August 2024. Ich habe mich für die Intro Classes bei einem schamanischen Institut in der Nähe von Mt. Hood in den USA registriert. Die Zeitverschiebung beträgt neun Stunden, meine Kinder möchten aber toben und Fußball spielen, ich nehme nicht teil. Naja, war ja nur so eine Idee. Ich nehme es entspannt und spiele Fußball. Ich bekomme Links für die Aufnahmen der Veranstaltung geschickt. Oh, das ist cool, dann schaue ich mir das mal in Ruhe an. In der ersten Einheit tauchen Fragen auf: Spürst du, wie es anderen Menschen geht? Ja, sehr intensiv. Spürst du kleinste Energieveränderungen im Raum? Ja, schon immer. Fühlst du dich tief mit der Natur verbunden? Ja, schon immer. Kommen andere Menschen mit ihren Problemen zu dir? Ja, das gab es sehr sehr oft. Alle weiteren Fragen beantworte ich ausnahmslos mit ja. Ich bin verblüfft. Es werden Teilnehmer eingeblendet, die die Dinge genauso wahrnehmen wie ich. Das mit meiner Hochempathie weiß ich ja erst seit 2022, mir war das alles ja über Jahrzehnte nicht klar. Und nun stellt sich heraus, dass es andere Menschen gibt, die so ticken wie ich. Ich finde eine Ausbildung zum Shamanic Healer auf der Seite und fülle den Bewerbungsbogen aus. Dazu vereinbare ich einen Gesprächstermin. Das Gespräch verläuft so, als würden wir uns schon lange kennen. Stunden später sage ich der Frau vom Institut ab, weil ich Angst habe. Angst, dass meine Frau das allzu schräg findet. Angst, dass ich meine Familie verliere. Ich erzähle meiner Frau, dass das ein ganz tolles Programm ist, welches aber leider für mich nicht funktioniert. 

Am nächsten Tag suche ich auf YouTube nach Lindsey Stirling. Ich weiß gar nicht warum, aber es ist mir irgendwie danach. Ich habe die Musik seit 2013 nicht mehr gehört. Wieder einmal dominierte das Fahrrad. Ich höre die Songs von damals und die vielen neuen. Und bin völlig geflashed. Und dann sehe ich es vor mir: Ich stehe am Mt.
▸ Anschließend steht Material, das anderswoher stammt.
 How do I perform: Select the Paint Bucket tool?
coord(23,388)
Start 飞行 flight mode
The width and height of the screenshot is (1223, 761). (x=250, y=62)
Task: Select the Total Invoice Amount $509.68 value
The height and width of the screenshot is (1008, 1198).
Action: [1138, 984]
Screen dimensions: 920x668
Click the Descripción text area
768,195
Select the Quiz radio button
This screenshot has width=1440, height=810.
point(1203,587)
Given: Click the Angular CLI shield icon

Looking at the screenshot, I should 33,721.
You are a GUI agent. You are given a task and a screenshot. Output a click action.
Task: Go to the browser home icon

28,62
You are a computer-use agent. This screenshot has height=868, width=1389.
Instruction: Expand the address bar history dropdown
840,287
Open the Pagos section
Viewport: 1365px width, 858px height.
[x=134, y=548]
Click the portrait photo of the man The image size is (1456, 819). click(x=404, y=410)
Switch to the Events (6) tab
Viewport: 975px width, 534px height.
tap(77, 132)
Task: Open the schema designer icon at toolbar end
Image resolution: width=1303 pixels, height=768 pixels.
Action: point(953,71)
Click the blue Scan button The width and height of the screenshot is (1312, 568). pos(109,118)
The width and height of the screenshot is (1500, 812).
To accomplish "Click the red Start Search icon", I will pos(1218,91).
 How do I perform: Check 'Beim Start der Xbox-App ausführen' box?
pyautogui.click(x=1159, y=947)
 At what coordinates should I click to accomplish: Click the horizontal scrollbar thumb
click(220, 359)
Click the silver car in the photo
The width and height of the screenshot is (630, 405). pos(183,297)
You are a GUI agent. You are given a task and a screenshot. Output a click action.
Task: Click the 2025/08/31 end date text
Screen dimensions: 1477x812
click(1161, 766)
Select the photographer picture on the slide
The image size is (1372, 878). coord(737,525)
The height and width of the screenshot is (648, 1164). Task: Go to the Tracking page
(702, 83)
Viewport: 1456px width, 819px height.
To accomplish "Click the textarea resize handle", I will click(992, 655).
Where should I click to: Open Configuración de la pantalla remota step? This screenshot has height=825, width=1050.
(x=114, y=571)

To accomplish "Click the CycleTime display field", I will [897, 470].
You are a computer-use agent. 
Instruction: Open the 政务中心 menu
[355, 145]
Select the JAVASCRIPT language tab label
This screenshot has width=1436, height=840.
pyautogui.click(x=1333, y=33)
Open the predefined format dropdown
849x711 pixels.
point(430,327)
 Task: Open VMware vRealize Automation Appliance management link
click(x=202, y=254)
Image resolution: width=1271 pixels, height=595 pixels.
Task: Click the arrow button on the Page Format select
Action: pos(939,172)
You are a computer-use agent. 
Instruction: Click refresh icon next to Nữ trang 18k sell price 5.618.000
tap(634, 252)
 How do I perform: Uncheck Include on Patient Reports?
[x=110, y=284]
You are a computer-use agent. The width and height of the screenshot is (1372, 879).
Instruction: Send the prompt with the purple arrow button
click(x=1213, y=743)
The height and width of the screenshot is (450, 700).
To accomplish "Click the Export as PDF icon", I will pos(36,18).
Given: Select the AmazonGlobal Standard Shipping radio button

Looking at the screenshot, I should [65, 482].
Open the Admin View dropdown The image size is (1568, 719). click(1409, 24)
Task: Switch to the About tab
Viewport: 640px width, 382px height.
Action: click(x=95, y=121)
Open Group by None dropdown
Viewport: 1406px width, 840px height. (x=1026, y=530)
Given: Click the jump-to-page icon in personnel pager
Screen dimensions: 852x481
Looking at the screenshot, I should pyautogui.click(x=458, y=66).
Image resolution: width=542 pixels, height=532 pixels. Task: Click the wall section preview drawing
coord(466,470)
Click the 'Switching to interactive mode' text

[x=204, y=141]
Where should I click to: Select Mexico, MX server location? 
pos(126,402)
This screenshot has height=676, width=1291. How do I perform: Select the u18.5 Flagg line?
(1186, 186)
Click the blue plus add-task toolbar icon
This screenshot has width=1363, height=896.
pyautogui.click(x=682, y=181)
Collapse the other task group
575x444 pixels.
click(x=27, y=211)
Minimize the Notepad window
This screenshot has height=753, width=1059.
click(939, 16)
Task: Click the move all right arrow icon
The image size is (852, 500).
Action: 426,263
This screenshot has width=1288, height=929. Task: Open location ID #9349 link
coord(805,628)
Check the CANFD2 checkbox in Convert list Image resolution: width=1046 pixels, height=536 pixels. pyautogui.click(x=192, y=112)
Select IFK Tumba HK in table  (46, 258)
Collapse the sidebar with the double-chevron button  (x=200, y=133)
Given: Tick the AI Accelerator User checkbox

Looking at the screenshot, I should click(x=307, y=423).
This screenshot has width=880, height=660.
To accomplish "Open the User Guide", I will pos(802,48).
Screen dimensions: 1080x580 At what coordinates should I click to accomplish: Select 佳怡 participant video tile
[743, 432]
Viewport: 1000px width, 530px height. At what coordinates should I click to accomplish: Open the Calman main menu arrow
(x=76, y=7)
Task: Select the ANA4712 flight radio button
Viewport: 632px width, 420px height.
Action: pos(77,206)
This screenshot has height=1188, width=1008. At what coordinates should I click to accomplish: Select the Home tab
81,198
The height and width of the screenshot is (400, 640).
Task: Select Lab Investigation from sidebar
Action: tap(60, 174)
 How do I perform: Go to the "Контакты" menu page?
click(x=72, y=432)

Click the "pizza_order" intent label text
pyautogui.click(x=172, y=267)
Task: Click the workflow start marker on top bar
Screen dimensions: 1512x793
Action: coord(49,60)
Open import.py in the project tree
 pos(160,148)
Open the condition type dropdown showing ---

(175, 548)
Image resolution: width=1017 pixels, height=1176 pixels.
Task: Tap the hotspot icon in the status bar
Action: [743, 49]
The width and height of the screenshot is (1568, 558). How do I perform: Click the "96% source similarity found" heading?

Hood und spiele Geige. Ich bin restlos verwirrt. Was soll das denn jetzt? Meine Frau spricht mich an: „Du hast dieses Leuchten in den Augen gehabt. Du musst das machen mit diesem Programm.“ Ich bin sprachlos. Sie hat es vor mir gewusst. Niemand verliert hier irgendwen. „Und das mit Finnland machen wir auch.“

Unbedingte Bindung und absolute Freiheit sind miteinander verschmolzen. Das ist das, was ich seit etwa 30 Jahren immer wollte. Das ist das, was mich glücklich macht. So dass ich die Geige wieder raus hole, die meine Seele berührt. Der Kern meiner Ausbildung in den USA lautet: Seelenrückführung.